----- Data records -----

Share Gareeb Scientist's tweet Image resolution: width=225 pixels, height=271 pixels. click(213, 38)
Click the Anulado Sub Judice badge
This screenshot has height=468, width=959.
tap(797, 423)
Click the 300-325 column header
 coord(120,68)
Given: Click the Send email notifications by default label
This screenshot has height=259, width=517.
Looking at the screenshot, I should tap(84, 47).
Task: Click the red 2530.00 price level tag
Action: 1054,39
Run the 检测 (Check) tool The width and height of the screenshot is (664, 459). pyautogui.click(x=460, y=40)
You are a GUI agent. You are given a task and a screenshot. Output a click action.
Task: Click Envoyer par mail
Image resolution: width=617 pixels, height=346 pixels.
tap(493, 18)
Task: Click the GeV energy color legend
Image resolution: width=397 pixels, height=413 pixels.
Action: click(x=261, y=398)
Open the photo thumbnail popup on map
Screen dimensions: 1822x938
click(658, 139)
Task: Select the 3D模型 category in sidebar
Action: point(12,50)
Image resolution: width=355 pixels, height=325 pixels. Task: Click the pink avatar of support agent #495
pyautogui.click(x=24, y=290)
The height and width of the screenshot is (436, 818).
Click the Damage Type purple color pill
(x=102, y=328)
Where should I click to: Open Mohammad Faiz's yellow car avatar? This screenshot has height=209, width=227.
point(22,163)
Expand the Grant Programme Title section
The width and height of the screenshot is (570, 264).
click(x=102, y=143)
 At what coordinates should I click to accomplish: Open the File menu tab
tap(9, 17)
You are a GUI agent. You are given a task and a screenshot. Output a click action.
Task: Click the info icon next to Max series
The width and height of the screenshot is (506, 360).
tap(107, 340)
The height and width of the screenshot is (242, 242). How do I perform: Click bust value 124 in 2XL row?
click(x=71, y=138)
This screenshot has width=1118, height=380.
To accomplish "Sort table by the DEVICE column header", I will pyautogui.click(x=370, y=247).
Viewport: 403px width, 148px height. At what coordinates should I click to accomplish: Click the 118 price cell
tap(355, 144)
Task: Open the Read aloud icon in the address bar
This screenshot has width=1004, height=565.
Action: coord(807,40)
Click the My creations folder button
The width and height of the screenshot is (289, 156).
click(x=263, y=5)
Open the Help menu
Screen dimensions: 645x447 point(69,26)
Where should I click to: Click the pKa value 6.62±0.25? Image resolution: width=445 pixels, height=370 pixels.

-----

Required action:
Start with the first line of the data and print every line exactly. The line containing "The height and width of the screenshot is (436, 818)." is the last one to include.

Answer to this task:
Share Gareeb Scientist's tweet Image resolution: width=225 pixels, height=271 pixels. click(213, 38)
Click the Anulado Sub Judice badge
This screenshot has height=468, width=959.
tap(797, 423)
Click the 300-325 column header
 coord(120,68)
Given: Click the Send email notifications by default label
This screenshot has height=259, width=517.
Looking at the screenshot, I should tap(84, 47).
Task: Click the red 2530.00 price level tag
Action: 1054,39
Run the 检测 (Check) tool The width and height of the screenshot is (664, 459). pyautogui.click(x=460, y=40)
You are a GUI agent. You are given a task and a screenshot. Output a click action.
Task: Click Envoyer par mail
Image resolution: width=617 pixels, height=346 pixels.
tap(493, 18)
Task: Click the GeV energy color legend
Image resolution: width=397 pixels, height=413 pixels.
Action: click(x=261, y=398)
Open the photo thumbnail popup on map
Screen dimensions: 1822x938
click(658, 139)
Task: Select the 3D模型 category in sidebar
Action: point(12,50)
Image resolution: width=355 pixels, height=325 pixels. Task: Click the pink avatar of support agent #495
pyautogui.click(x=24, y=290)
The height and width of the screenshot is (436, 818).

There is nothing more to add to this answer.